**WHAT THE TASK REQUIRES**
Reproduce every one of the lines below word for word, in the same order.

=== INPUT ===

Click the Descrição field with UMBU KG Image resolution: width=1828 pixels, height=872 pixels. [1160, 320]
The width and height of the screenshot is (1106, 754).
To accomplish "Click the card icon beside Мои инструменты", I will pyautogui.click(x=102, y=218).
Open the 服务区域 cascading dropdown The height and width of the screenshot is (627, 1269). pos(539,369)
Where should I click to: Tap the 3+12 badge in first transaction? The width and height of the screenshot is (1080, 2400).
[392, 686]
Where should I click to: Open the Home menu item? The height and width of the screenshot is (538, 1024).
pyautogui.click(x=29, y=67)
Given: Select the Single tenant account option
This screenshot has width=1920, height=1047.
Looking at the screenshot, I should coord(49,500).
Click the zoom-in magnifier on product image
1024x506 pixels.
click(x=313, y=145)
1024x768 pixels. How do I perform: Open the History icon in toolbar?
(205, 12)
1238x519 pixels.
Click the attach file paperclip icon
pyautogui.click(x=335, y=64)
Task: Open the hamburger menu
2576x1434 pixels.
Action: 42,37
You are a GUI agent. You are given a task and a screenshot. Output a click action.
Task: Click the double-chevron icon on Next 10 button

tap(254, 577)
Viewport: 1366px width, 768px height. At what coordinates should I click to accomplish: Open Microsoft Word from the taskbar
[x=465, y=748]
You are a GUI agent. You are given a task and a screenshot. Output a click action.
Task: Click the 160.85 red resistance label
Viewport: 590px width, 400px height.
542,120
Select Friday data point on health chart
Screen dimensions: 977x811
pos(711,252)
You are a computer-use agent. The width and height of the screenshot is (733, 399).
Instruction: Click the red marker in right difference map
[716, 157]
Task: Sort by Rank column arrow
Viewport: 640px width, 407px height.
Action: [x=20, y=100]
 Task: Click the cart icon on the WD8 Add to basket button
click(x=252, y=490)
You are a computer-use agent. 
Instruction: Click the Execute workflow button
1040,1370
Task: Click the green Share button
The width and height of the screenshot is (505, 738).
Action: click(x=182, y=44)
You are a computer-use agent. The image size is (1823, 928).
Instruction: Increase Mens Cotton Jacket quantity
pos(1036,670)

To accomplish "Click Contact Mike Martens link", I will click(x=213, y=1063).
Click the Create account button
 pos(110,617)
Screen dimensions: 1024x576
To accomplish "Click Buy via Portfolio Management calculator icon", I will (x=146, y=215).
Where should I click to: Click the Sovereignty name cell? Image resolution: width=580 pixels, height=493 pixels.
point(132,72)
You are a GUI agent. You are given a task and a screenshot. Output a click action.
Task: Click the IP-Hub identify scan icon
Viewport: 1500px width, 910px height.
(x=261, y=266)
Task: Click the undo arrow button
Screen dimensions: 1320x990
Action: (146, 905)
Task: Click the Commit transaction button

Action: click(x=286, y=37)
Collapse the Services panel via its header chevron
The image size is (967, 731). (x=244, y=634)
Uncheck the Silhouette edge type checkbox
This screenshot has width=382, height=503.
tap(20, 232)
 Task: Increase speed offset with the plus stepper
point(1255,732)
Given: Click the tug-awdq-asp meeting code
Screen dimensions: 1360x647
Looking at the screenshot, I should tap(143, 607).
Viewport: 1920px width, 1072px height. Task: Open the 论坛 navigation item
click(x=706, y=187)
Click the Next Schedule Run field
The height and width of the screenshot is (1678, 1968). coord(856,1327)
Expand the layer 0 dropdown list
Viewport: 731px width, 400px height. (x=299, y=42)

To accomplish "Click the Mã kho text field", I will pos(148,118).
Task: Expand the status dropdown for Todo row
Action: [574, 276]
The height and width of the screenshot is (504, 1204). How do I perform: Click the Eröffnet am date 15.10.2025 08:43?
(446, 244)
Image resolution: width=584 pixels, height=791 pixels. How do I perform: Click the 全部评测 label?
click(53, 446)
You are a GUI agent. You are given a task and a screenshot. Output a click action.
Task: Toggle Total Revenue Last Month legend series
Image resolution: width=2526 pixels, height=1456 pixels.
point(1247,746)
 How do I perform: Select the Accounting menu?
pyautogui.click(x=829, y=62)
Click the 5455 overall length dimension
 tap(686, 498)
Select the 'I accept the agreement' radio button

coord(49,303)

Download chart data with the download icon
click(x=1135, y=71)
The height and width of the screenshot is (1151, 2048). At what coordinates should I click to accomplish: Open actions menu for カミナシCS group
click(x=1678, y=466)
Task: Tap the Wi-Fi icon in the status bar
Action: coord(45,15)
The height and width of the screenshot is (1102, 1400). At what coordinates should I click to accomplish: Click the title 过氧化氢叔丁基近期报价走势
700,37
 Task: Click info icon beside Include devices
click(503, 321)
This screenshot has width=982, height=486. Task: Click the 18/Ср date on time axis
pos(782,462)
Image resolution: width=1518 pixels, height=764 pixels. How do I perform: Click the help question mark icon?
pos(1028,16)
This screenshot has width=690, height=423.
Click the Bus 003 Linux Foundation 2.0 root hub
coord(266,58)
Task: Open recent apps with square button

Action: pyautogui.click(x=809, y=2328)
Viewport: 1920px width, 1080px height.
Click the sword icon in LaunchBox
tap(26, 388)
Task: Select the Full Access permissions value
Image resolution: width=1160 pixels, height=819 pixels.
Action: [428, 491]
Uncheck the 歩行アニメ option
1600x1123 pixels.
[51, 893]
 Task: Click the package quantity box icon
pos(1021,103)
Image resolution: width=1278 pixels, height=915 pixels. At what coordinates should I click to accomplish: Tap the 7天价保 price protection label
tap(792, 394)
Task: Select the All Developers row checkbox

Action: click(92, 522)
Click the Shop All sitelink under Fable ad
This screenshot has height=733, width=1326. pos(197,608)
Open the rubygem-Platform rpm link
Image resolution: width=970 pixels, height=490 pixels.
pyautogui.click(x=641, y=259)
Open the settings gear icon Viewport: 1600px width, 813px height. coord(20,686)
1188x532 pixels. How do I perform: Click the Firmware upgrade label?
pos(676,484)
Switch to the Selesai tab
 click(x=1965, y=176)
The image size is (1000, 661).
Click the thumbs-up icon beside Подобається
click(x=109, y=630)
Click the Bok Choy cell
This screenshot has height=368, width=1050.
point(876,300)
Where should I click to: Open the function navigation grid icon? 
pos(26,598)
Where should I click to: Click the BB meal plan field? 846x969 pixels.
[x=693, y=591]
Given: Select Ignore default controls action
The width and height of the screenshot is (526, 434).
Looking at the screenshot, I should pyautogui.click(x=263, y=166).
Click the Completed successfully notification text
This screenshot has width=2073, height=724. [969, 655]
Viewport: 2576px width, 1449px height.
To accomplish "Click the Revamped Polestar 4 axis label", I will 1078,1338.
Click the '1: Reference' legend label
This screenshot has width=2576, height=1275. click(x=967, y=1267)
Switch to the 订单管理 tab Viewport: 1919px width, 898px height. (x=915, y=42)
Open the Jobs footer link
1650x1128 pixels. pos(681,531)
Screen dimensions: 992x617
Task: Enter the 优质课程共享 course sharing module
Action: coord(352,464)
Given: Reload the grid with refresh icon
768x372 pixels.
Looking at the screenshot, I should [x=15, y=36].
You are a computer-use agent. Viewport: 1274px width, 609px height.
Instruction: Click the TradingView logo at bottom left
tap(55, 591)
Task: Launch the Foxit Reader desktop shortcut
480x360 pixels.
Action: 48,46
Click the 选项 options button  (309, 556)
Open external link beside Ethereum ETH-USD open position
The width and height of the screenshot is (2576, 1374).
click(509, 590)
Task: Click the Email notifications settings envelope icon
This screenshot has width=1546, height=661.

===

**FINAL RESULT**
Click the Descrição field with UMBU KG Image resolution: width=1828 pixels, height=872 pixels. [1160, 320]
The width and height of the screenshot is (1106, 754).
To accomplish "Click the card icon beside Мои инструменты", I will pyautogui.click(x=102, y=218).
Open the 服务区域 cascading dropdown The height and width of the screenshot is (627, 1269). pos(539,369)
Where should I click to: Tap the 3+12 badge in first transaction? The width and height of the screenshot is (1080, 2400).
[392, 686]
Where should I click to: Open the Home menu item? The height and width of the screenshot is (538, 1024).
pyautogui.click(x=29, y=67)
Given: Select the Single tenant account option
This screenshot has width=1920, height=1047.
Looking at the screenshot, I should coord(49,500).
Click the zoom-in magnifier on product image
1024x506 pixels.
click(x=313, y=145)
1024x768 pixels. How do I perform: Open the History icon in toolbar?
(205, 12)
1238x519 pixels.
Click the attach file paperclip icon
pyautogui.click(x=335, y=64)
Task: Open the hamburger menu
2576x1434 pixels.
Action: 42,37
You are a GUI agent. You are given a task and a screenshot. Output a click action.
Task: Click the double-chevron icon on Next 10 button

tap(254, 577)
Viewport: 1366px width, 768px height. At what coordinates should I click to accomplish: Open Microsoft Word from the taskbar
[x=465, y=748]
You are a GUI agent. You are given a task and a screenshot. Output a click action.
Task: Click the 160.85 red resistance label
Viewport: 590px width, 400px height.
542,120
Select Friday data point on health chart
Screen dimensions: 977x811
pos(711,252)
You are a computer-use agent. The width and height of the screenshot is (733, 399).
Instruction: Click the red marker in right difference map
[716, 157]
Task: Sort by Rank column arrow
Viewport: 640px width, 407px height.
Action: [x=20, y=100]
 Task: Click the cart icon on the WD8 Add to basket button
click(x=252, y=490)
You are a computer-use agent. 
Instruction: Click the Execute workflow button
1040,1370
Task: Click the green Share button
The width and height of the screenshot is (505, 738).
Action: click(x=182, y=44)
You are a computer-use agent. The image size is (1823, 928).
Instruction: Increase Mens Cotton Jacket quantity
pos(1036,670)

To accomplish "Click Contact Mike Martens link", I will click(x=213, y=1063).
Click the Create account button
 pos(110,617)
Screen dimensions: 1024x576
To accomplish "Click Buy via Portfolio Management calculator icon", I will (x=146, y=215).
Where should I click to: Click the Sovereignty name cell? Image resolution: width=580 pixels, height=493 pixels.
point(132,72)
You are a GUI agent. You are given a task and a screenshot. Output a click action.
Task: Click the IP-Hub identify scan icon
Viewport: 1500px width, 910px height.
(x=261, y=266)
Task: Click the undo arrow button
Screen dimensions: 1320x990
Action: (146, 905)
Task: Click the Commit transaction button

Action: click(x=286, y=37)
Collapse the Services panel via its header chevron
The image size is (967, 731). (x=244, y=634)
Uncheck the Silhouette edge type checkbox
This screenshot has width=382, height=503.
tap(20, 232)
 Task: Increase speed offset with the plus stepper
point(1255,732)
Given: Click the tug-awdq-asp meeting code
Screen dimensions: 1360x647
Looking at the screenshot, I should tap(143, 607).
Viewport: 1920px width, 1072px height. Task: Open the 论坛 navigation item
click(x=706, y=187)
Click the Next Schedule Run field
The height and width of the screenshot is (1678, 1968). coord(856,1327)
Expand the layer 0 dropdown list
Viewport: 731px width, 400px height. (x=299, y=42)

To accomplish "Click the Mã kho text field", I will pos(148,118).
Task: Expand the status dropdown for Todo row
Action: [574, 276]
The height and width of the screenshot is (504, 1204). How do I perform: Click the Eröffnet am date 15.10.2025 08:43?
(446, 244)
Image resolution: width=584 pixels, height=791 pixels. How do I perform: Click the 全部评测 label?
click(53, 446)
You are a GUI agent. You are given a task and a screenshot. Output a click action.
Task: Toggle Total Revenue Last Month legend series
Image resolution: width=2526 pixels, height=1456 pixels.
point(1247,746)
 How do I perform: Select the Accounting menu?
pyautogui.click(x=829, y=62)
Click the 5455 overall length dimension
 tap(686, 498)
Select the 'I accept the agreement' radio button

coord(49,303)

Download chart data with the download icon
click(x=1135, y=71)
The height and width of the screenshot is (1151, 2048). At what coordinates should I click to accomplish: Open actions menu for カミナシCS group
click(x=1678, y=466)
Task: Tap the Wi-Fi icon in the status bar
Action: coord(45,15)
The height and width of the screenshot is (1102, 1400). At what coordinates should I click to accomplish: Click the title 过氧化氢叔丁基近期报价走势
700,37
 Task: Click info icon beside Include devices
click(503, 321)
This screenshot has width=982, height=486. Task: Click the 18/Ср date on time axis
pos(782,462)
Image resolution: width=1518 pixels, height=764 pixels. How do I perform: Click the help question mark icon?
pos(1028,16)
This screenshot has width=690, height=423.
Click the Bus 003 Linux Foundation 2.0 root hub
coord(266,58)
Task: Open recent apps with square button

Action: pyautogui.click(x=809, y=2328)
Viewport: 1920px width, 1080px height.
Click the sword icon in LaunchBox
tap(26, 388)
Task: Select the Full Access permissions value
Image resolution: width=1160 pixels, height=819 pixels.
Action: [428, 491]
Uncheck the 歩行アニメ option
1600x1123 pixels.
[51, 893]
 Task: Click the package quantity box icon
pos(1021,103)
Image resolution: width=1278 pixels, height=915 pixels. At what coordinates should I click to accomplish: Tap the 7天价保 price protection label
tap(792, 394)
Task: Select the All Developers row checkbox

Action: click(92, 522)
Click the Shop All sitelink under Fable ad
This screenshot has height=733, width=1326. pos(197,608)
Open the rubygem-Platform rpm link
Image resolution: width=970 pixels, height=490 pixels.
pyautogui.click(x=641, y=259)
Open the settings gear icon Viewport: 1600px width, 813px height. coord(20,686)
1188x532 pixels. How do I perform: Click the Firmware upgrade label?
pos(676,484)
Switch to the Selesai tab
 click(x=1965, y=176)
The image size is (1000, 661).
Click the thumbs-up icon beside Подобається
click(x=109, y=630)
Click the Bok Choy cell
This screenshot has height=368, width=1050.
point(876,300)
Where should I click to: Open the function navigation grid icon? 
pos(26,598)
Where should I click to: Click the BB meal plan field? 846x969 pixels.
[x=693, y=591]
Given: Select Ignore default controls action
The width and height of the screenshot is (526, 434).
Looking at the screenshot, I should pyautogui.click(x=263, y=166).
Click the Completed successfully notification text
This screenshot has width=2073, height=724. [969, 655]
Viewport: 2576px width, 1449px height.
To accomplish "Click the Revamped Polestar 4 axis label", I will 1078,1338.
Click the '1: Reference' legend label
This screenshot has width=2576, height=1275. click(x=967, y=1267)
Switch to the 订单管理 tab Viewport: 1919px width, 898px height. (x=915, y=42)
Open the Jobs footer link
1650x1128 pixels. pos(681,531)
Screen dimensions: 992x617
Task: Enter the 优质课程共享 course sharing module
Action: coord(352,464)
Given: Reload the grid with refresh icon
768x372 pixels.
Looking at the screenshot, I should [x=15, y=36].
You are a computer-use agent. Viewport: 1274px width, 609px height.
Instruction: Click the TradingView logo at bottom left
tap(55, 591)
Task: Launch the Foxit Reader desktop shortcut
480x360 pixels.
Action: 48,46
Click the 选项 options button  (309, 556)
Open external link beside Ethereum ETH-USD open position
The width and height of the screenshot is (2576, 1374).
click(509, 590)
Task: Click the Email notifications settings envelope icon
This screenshot has width=1546, height=661.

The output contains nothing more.